+++ 本文抜粋 +++

自主企画の「『描く!』マンガ展」は、戦後の漫画カルチャーを作家と「描いて楽しむ読者」に視点を置いた驚き満載の展覧会であり、大分から始まり全国のミュージアムに攻め込む。
 日田市大山町出身の諫山創さんによる「進撃の巨人」は人間自らの内部に潜む「もう一人の人間=怪物」が成長し暴れる「共食い」物語と僕は見ていて、現代社会の病理をドラスチックに表現している話題作だ。
ところで13日の地震にはびっくりした。夜中に大きな縦揺れで驚いて起き上がったが、夢のようでしばしぼうぜん。頭を切り替え、すぐ美術館に行って、展示作品や収蔵庫などを確認しようとしたら、加藤康彦副館長が既に一番乗りで、巡視中だった。
 全ての作品はピクリとも動いていない状態で全くの無事。最新の建築技術を駆使した21世紀ミュージアムだけあって、「免震構造」の完璧さが証明された。
 3階の空に開いた「天庭」から三日月を眺め、加藤さんと「ペリーさんが来て、大分の地霊が驚いたんでしょうか?」とちょっと不謹慎な冗談を言い合った。前日に日米草の根交流サミット大会のゲストだった、黒船のペリー提督の子孫がミュージアムを訪ねて、「素晴らしい」と言ってくれたその夜中だったからだ。

+++ データ記録 +++

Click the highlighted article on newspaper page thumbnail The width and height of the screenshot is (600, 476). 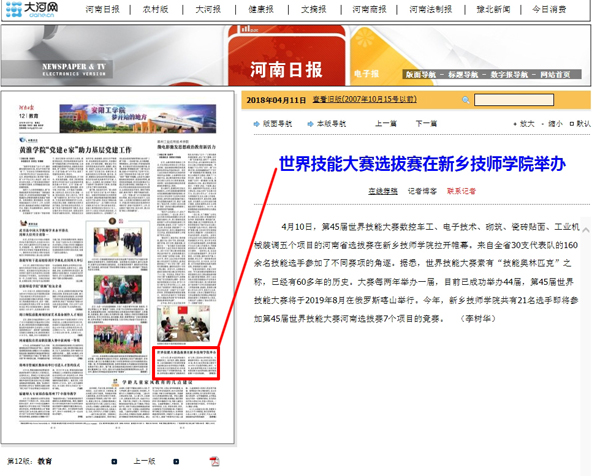click(x=187, y=359)
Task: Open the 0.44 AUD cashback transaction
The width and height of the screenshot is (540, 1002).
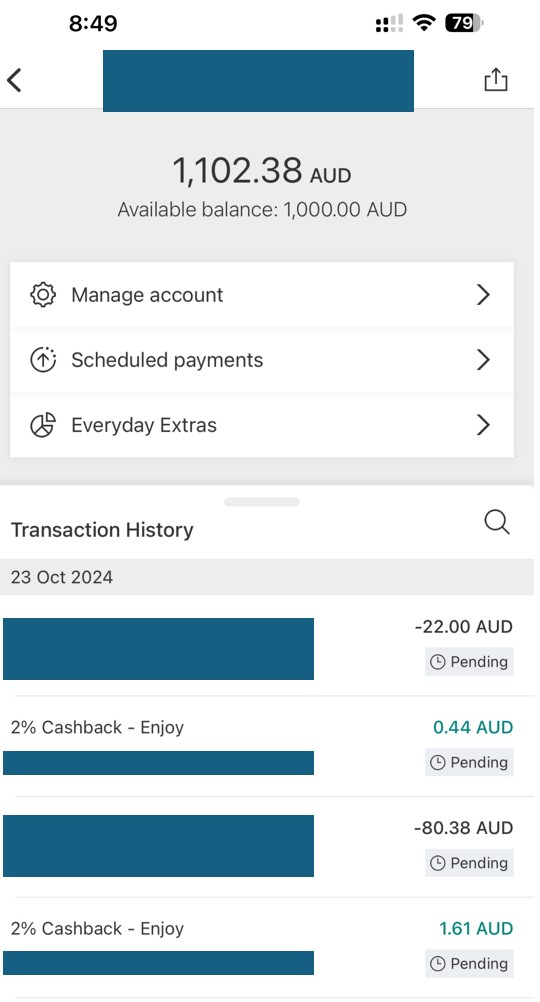Action: coord(267,746)
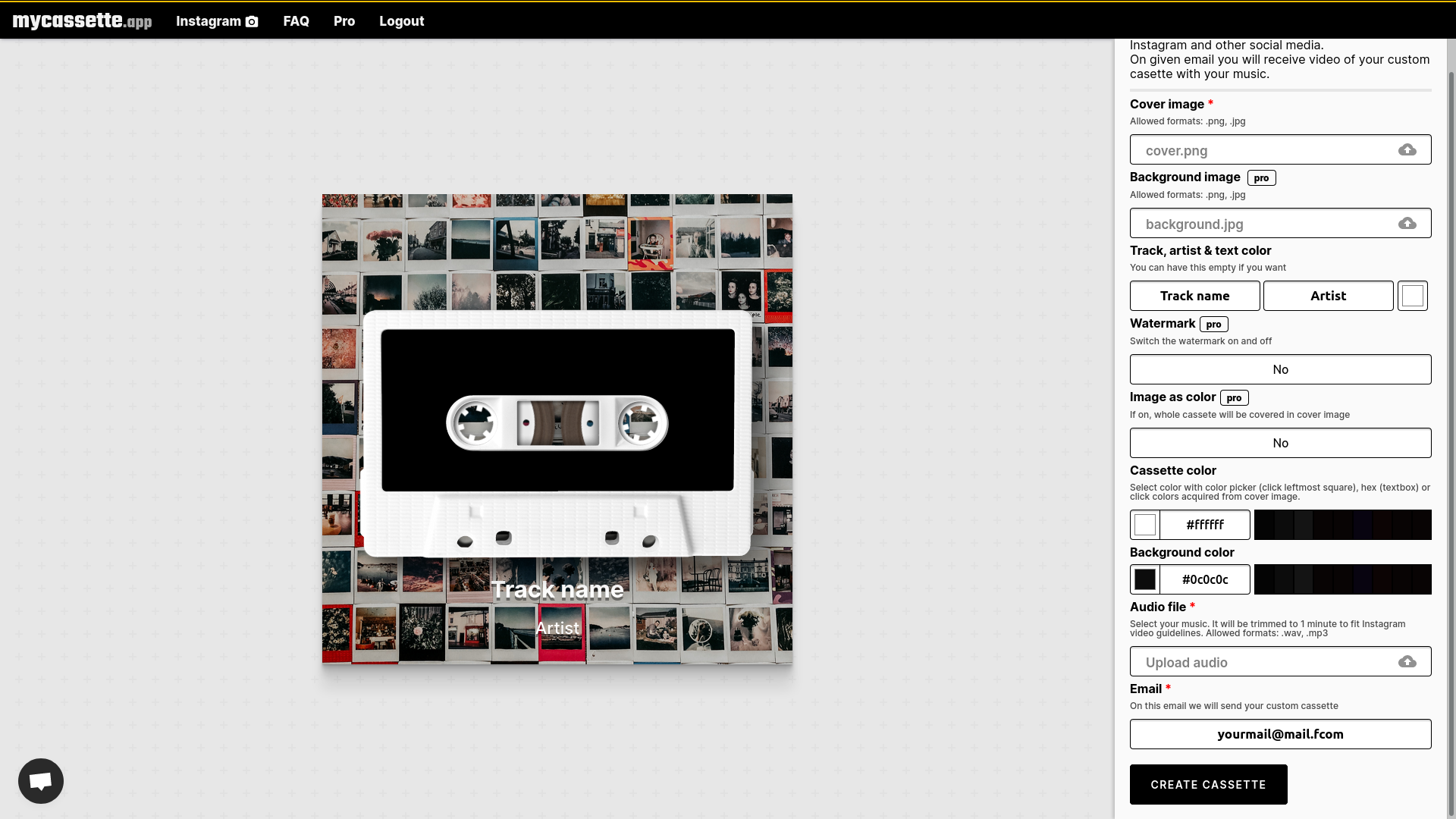This screenshot has width=1456, height=819.
Task: Click the yourmail@mail.fcom email field
Action: tap(1280, 733)
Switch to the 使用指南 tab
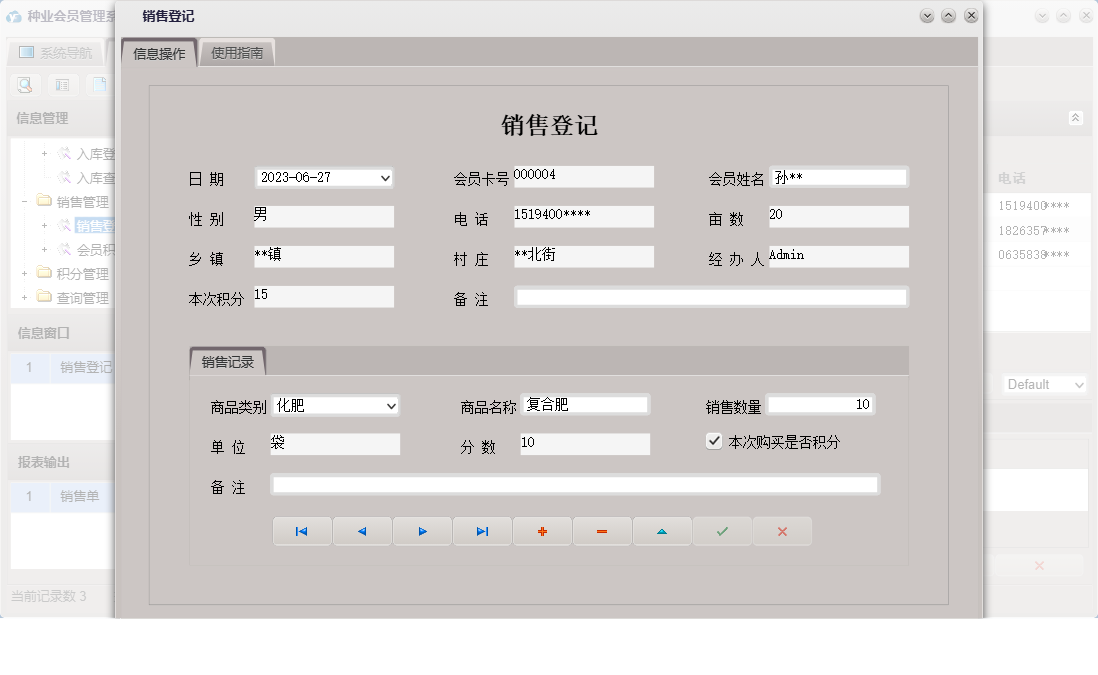1098x675 pixels. (237, 51)
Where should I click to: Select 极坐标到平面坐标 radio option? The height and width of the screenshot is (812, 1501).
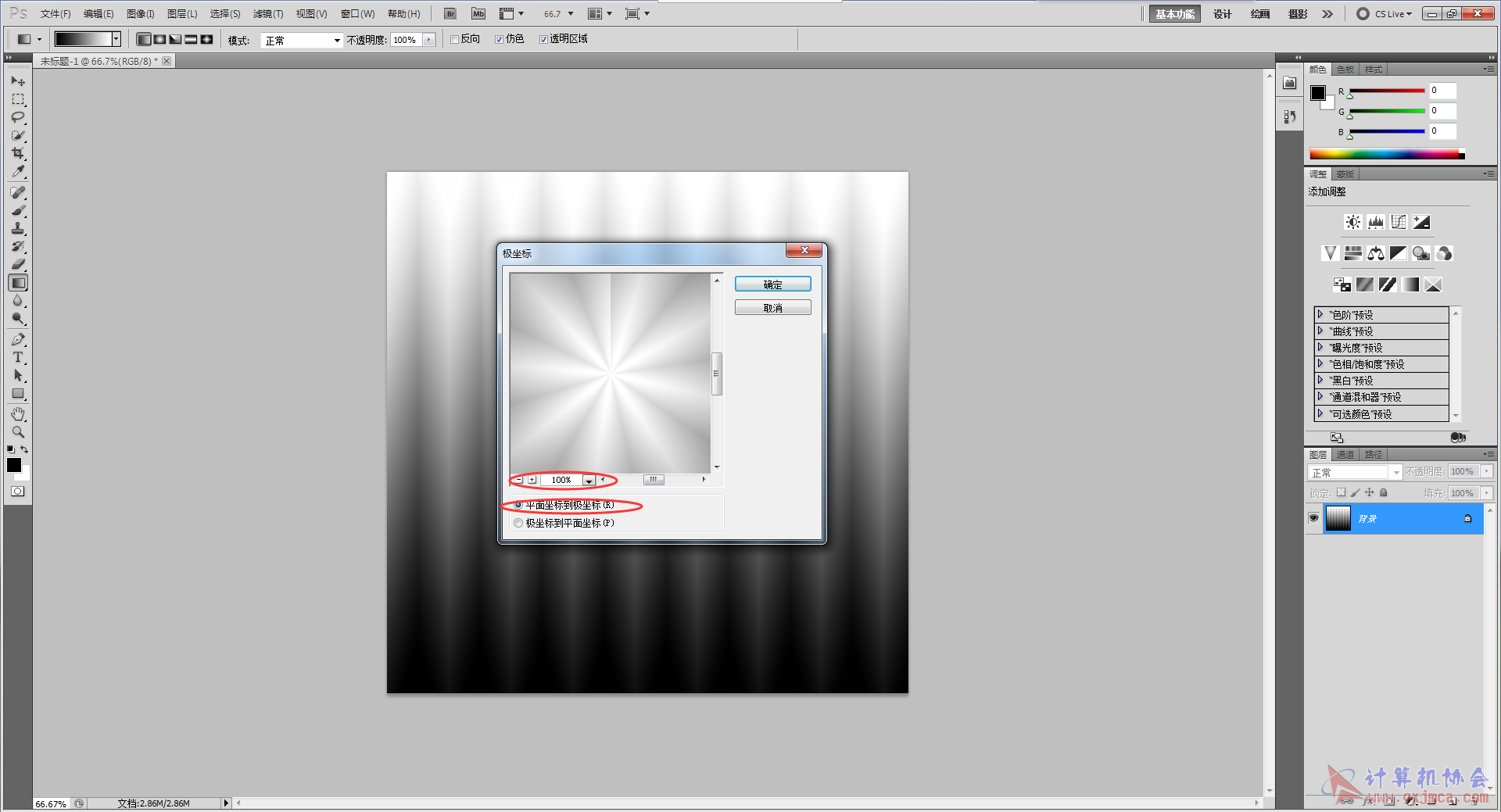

+++

● **課題説明**: 本文抜粋のうち、「自主企画の「『描く!』マンガ」から「構造」の完璧さが証明された。」までを、両端の語句も含めて一字一句違えずに書き写せ。

● **課題解答**:
自主企画の「『描く!』マンガ展」は、戦後の漫画カルチャーを作家と「描いて楽しむ読者」に視点を置いた驚き満載の展覧会であり、大分から始まり全国のミュージアムに攻め込む。
 日田市大山町出身の諫山創さんによる「進撃の巨人」は人間自らの内部に潜む「もう一人の人間=怪物」が成長し暴れる「共食い」物語と僕は見ていて、現代社会の病理をドラスチックに表現している話題作だ。
ところで13日の地震にはびっくりした。夜中に大きな縦揺れで驚いて起き上がったが、夢のようでしばしぼうぜん。頭を切り替え、すぐ美術館に行って、展示作品や収蔵庫などを確認しようとしたら、加藤康彦副館長が既に一番乗りで、巡視中だった。
 全ての作品はピクリとも動いていない状態で全くの無事。最新の建築技術を駆使した21世紀ミュージアムだけあって、「免震構造」の完璧さが証明された。